Individual references

  1. a b The jet age began in Göttingen: 100th birthday of Hans von Ohain.In: dlr.de. 9 December 2011, retrieved 28 April 2019.
  2. Sir Frank Whittle: Gas Turbine Aero-Thermodynamics. With Special Reference to Aircraft Propulsion. 1. Edition. Pergamon Press Ltd, Oxford 1981, ISBN 0-08-026719-X, p. 103 (English, limited preview in Google Book Search [accessed May 12, 2019]).
  3. Aurel Stodola: Steam and gas turbines. With an appendix on the prospects of heat engines. 6. Edition. Springer, Berlin/Heidelberg 1924, ISBN 978-3-642-50544-7, pp. 1010-1011, doi:10.1007/978-3-642-50854-7[limited preview in Google search] [accessed 12 May 2019]).
  4. Claire Soares: Gas Turbines: A Handbook of Air, Land and Sea Applications. 2. Edition. Elsevier, 2014, ISBN 978-0-12-410461-7, p. 42 ( English, limited preview in Google Book Search [accessed 28 April 2019]).
  5. Willy J.G. Bräunling: Aircraft Engines. Fundamentals, aero-thermodynamics, ideal and real cycle processes, thermal turbomachinery, components, emissions and systems. 3. Edition. Springer, Berlin 2009, ISBN 978-3-540-76368-0, p. 13.
  6. a b c Antony Kay: German Jet Engine and Gas Turbine Development 1930-1945. Airlife Publishing Ltd, Shrewsbury 2002, ISBN 1-84037-294-X, p. 18 ( English).
  7. Cyrus B. Meher-Homji: The Historical Evolution of Turbomachinery. In: Proceedings of the 29th Turbomachinery Symposium. Housten 2000, pp. 281-322 (English, tamu.edu [PDF; 2.6 MB]).

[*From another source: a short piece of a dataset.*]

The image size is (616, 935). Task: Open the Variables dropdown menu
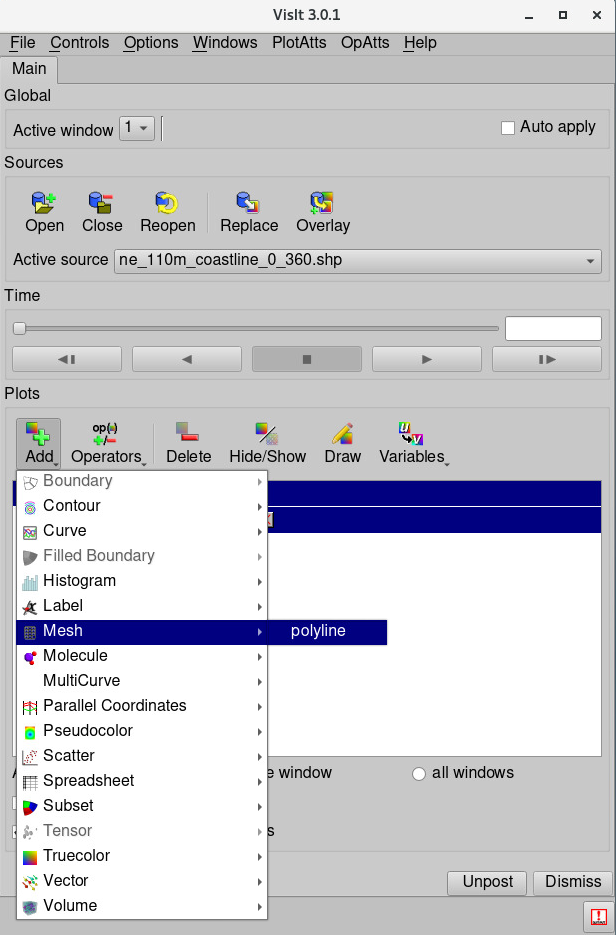coord(413,443)
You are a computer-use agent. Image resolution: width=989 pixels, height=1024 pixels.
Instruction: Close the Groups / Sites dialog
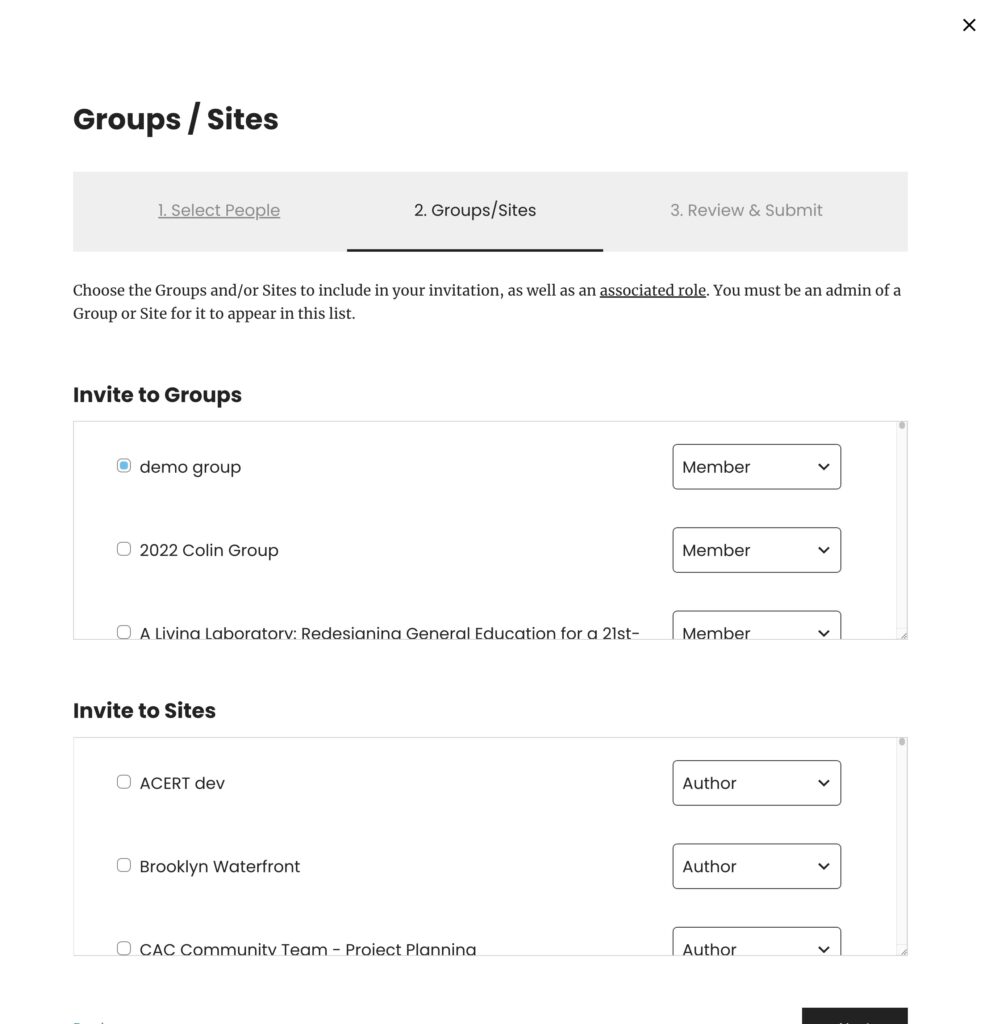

  8. Willy J.G. Bräunling: Aircraft Engines. Fundamentals, aero-thermodynamics, ideal and real cycle processes, thermal turbomachinery, components, emissions and systems. 3. Edition. Springer, Berlin 2009, ISBN 978-3-540-76368-0, p. 14.

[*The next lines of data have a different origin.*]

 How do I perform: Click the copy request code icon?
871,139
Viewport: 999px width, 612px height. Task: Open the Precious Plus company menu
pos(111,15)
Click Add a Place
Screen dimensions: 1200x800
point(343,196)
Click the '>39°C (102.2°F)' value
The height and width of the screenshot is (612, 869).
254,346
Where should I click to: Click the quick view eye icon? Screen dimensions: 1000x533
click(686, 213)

  9. a b c Cyrus B. Meher-Homji, Eric Prisell: Pioneering Turbojet Developments of Dr. Hans Von Ohain-From the HeS 1 to the HeS 011. In Journal of Engineering for Gas Turbines and Power. Vol. 122, No. 2. ASME, 2000, pp. 191-201 , doi:10.1115/1.483194 (English, asme.org [PDF; 458 kB]).
  10. Antony Kay: German Jet Engine and Gas Turbine Development 1930-1945. Airlife Publishing Ltd, Shrewsbury 2002, ISBN 1-84037-294-X, p. 19 ( English).
  11. a b c Antony Kay: German Jet Engine and Gas Turbine Development 1930-1945. Airlife Publishing Ltd, Shrewsbury 2002, ISBN 1-84037-294-X, p. 20 ( English).

Notes

  1. The sources contradict each other here: according to literature Bräunling (p. 13), the compressor consisted of only one radial stage, but according to literature Kay (p. 18) and Meher-Homji, it consisted of one axial and one subsequent radial stage.